> [Stated problem]
Duplicate the items below verbatim, beginning at the line that contains "970x542 pixels. At" and stopping after the line that contains "The image size is (1282, 563). (x=36, y=70)", with both of those lines included.

(Data records)
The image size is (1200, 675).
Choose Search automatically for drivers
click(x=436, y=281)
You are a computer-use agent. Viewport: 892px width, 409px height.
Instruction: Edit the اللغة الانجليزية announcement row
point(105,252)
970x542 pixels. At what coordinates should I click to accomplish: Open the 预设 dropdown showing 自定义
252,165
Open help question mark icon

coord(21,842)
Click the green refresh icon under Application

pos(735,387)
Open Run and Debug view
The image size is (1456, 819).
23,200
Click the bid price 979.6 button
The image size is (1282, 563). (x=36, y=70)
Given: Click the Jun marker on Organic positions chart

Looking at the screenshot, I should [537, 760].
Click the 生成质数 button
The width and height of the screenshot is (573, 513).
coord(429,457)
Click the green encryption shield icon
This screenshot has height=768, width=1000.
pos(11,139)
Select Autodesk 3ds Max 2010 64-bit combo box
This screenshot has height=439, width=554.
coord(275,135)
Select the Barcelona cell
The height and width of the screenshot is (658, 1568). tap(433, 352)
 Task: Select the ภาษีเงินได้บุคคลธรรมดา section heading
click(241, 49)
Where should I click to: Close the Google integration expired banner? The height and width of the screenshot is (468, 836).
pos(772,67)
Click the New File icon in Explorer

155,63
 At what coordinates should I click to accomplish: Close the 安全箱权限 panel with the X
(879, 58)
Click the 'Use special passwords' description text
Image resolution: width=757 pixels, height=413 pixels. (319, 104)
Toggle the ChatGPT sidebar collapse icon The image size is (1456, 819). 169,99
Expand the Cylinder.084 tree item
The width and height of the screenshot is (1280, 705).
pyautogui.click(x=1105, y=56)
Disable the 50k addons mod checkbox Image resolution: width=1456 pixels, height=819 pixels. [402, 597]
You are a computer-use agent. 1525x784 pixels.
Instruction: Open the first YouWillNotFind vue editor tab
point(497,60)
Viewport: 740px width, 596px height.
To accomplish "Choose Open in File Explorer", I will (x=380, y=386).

> [Output for this task]
970x542 pixels. At what coordinates should I click to accomplish: Open the 预设 dropdown showing 自定义
252,165
Open help question mark icon

coord(21,842)
Click the green refresh icon under Application

pos(735,387)
Open Run and Debug view
The image size is (1456, 819).
23,200
Click the bid price 979.6 button
The image size is (1282, 563). (x=36, y=70)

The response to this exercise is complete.